**WHAT YOU NEED TO DO**
Copy task for the material below: print the line with "Given: Click the monitor icon for 网上报名" and every line after it to the end, exactly as written, without the pictures.

——

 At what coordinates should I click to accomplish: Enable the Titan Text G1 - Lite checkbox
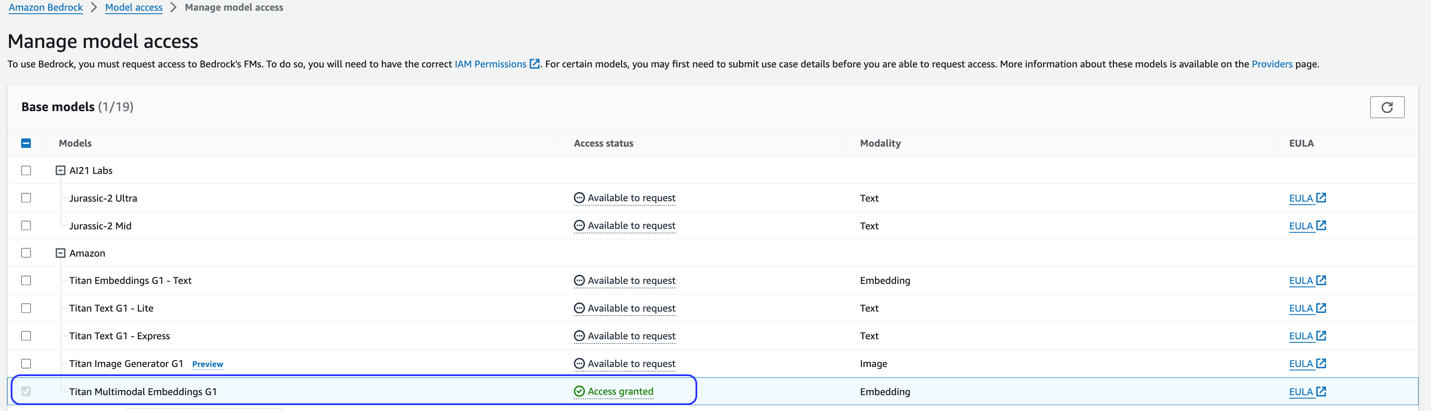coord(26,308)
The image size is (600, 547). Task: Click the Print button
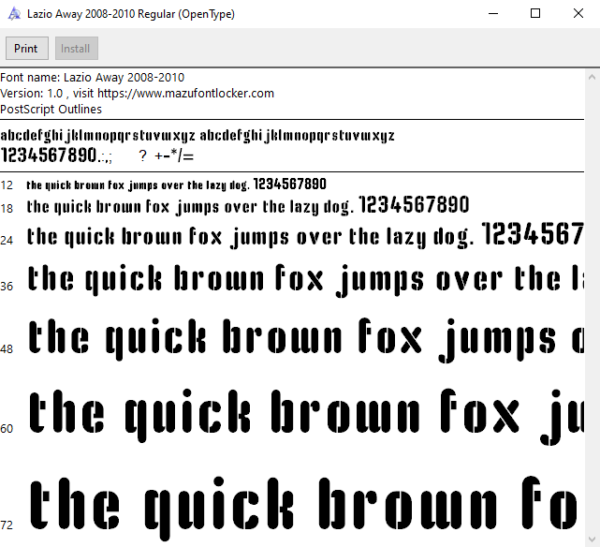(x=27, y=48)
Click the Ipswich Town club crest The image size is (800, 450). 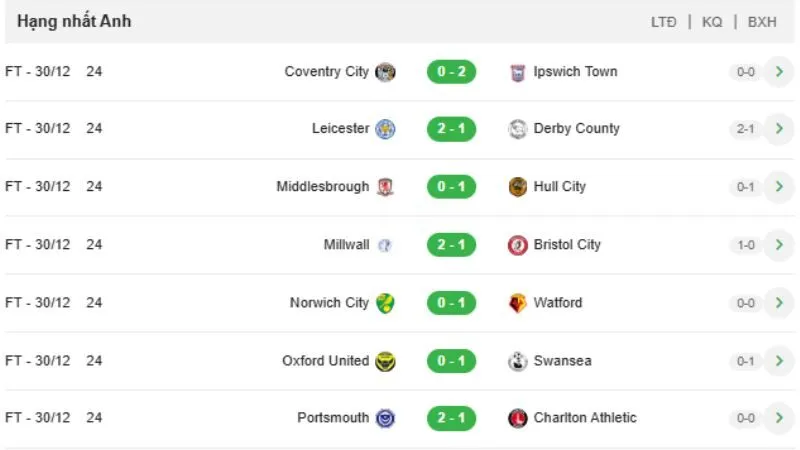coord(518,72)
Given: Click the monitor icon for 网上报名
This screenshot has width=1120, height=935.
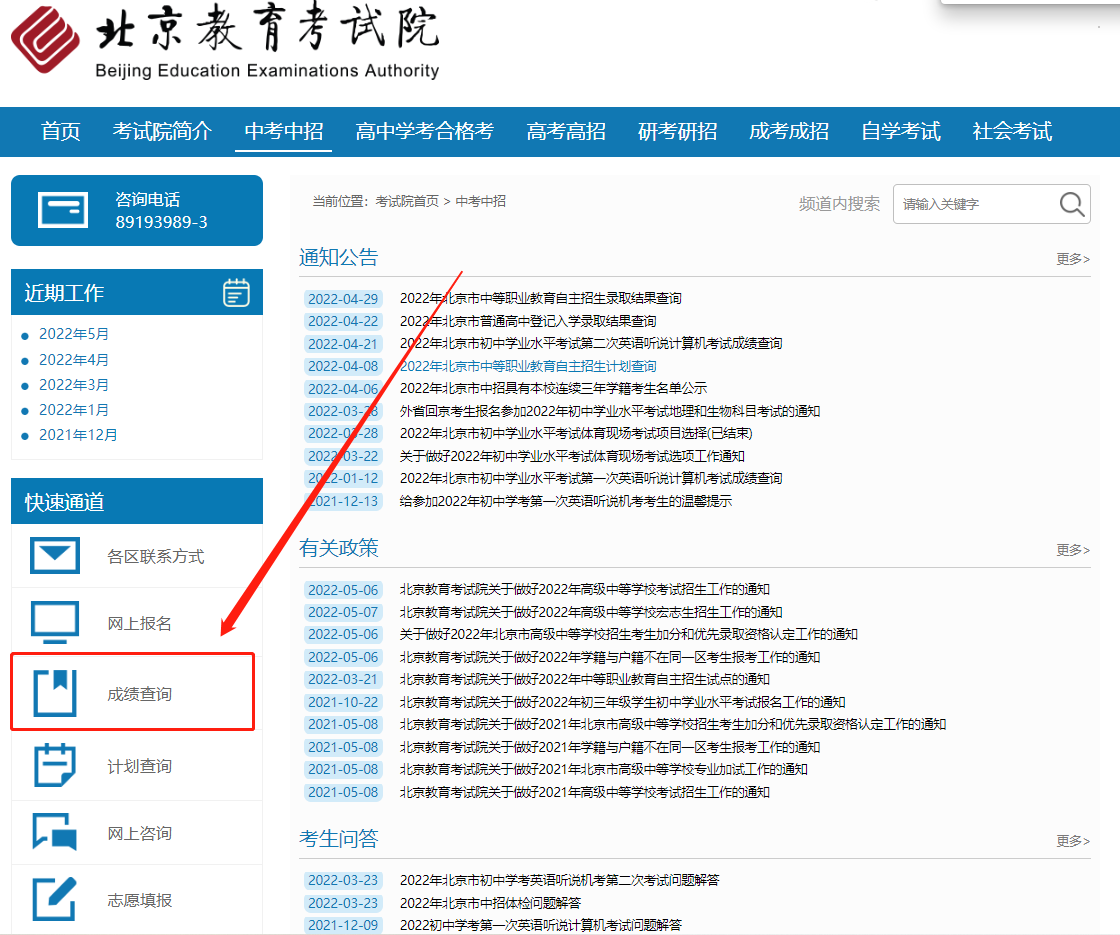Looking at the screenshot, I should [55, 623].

——

**EXPECTED ANSWER**
Given: Click the monitor icon for 网上报名
This screenshot has width=1120, height=935.
Looking at the screenshot, I should [55, 623].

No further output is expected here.